By sequencing sperm and blood samples collected from almost 20 men of different ages, a team led by researchers at the University of California, San Diego found that the clonal mosaic variants they harbored could be detected in repeat sperm samples, and that those variants present in sperm were often not present in blood. The mutational patterns of the sperm clonal variants, and their stability over time, suggested that they arose during embryonic development, as the researchers reported in Cell on Thursday.
"We conclude that every man's semen harbors clonal mosaic variants that likely originate in embryonic development," senior author Joseph Gleeson, a neuroscientist at UCSD, and his colleagues wrote in their paper.
The variants, though, still can be passed on to future generations and would lead to a high-impact pathogenic exonic change for 1 in 15 cases, according to the researchers' estimates.
The team collected blood, sperm, and, for some, saliva samples from 12 young men between the ages of 18 and 22 for sequencing analysis. For nine of the men, they obtained additional sperm samples over a period of six months to a year. At the same time, they collected blood and sperm samples from five older men between the ages of 48 and 62. On average, the sperm samples from the cohort of young men contained 33.3 clonal mosaic variants.
When the researchers folded in data from the additional sperm samples, they found a high correlation between the variants uncovered at the first time point and the later time points, indicating that the variants are stable over time. Older men, meanwhile, did not have an increased burden of sperm-specific variants, though they did have a higher burden of blood-specific ones.
Further, the sperm-specific variants showed a mutational pattern distinct from those in other tissues — C to G and T to C mutations were depleted among sperm clonal variants — and the mutational patterns themselves indicated that they likely arose during early development.
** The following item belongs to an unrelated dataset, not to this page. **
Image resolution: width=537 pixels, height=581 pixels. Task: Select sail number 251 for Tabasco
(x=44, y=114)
Together, these findings suggested that the clonal mosaic variants in sperm arose early in embryogenesis and that the stem cell niche remains stable during aging.
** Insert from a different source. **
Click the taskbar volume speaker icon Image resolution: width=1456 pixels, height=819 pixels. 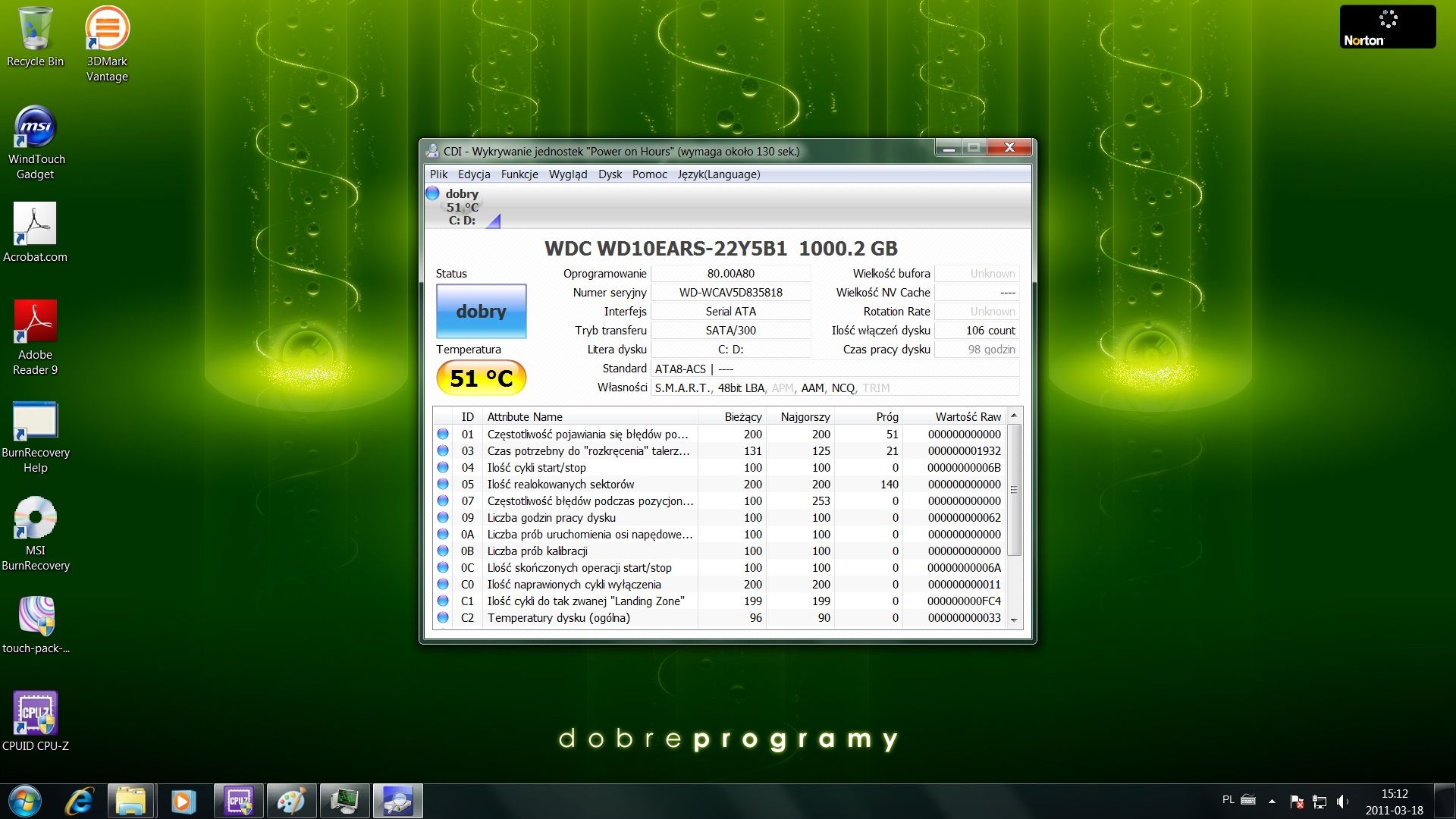pyautogui.click(x=1341, y=801)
At the same time, the changes can represent health risks for future generations. Across all age groups, the researchers found an average 30.9 sperm mosaic variant of which 1.6, on average, were exonic and 0.3 were predicted to be deleterious. Based on this, they estimated that about a third of men are expected to harbor a loss-of-function variant in their sperm — with 1 in 15 having a high-impact pathogenic variant — and that clonal mosaic mutations may lead to adverse outcomes in about 1 in 300 conceptions.
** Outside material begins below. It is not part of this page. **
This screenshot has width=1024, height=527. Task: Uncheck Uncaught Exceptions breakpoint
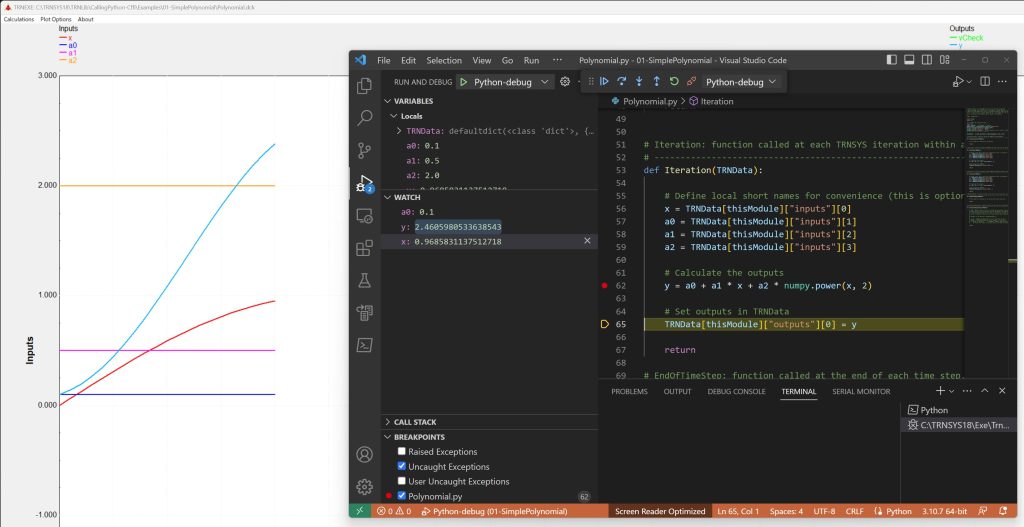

"As a consequence, the subset of mutations that are predicted to impact a conceptus's health represents a lifelong threat of transmission," the researchers wrote in their paper.
In particular, they estimated that about 15 percent of the monogenic component of a condition like autism could be due to clonal mosaicism.
The researchers noted, though, that their analysis has several limitations, including that they did not assess non-clonal sperm-specific mosaicism. Future studies, they wrote, could include larger cohort sizes or additional time points for resampling.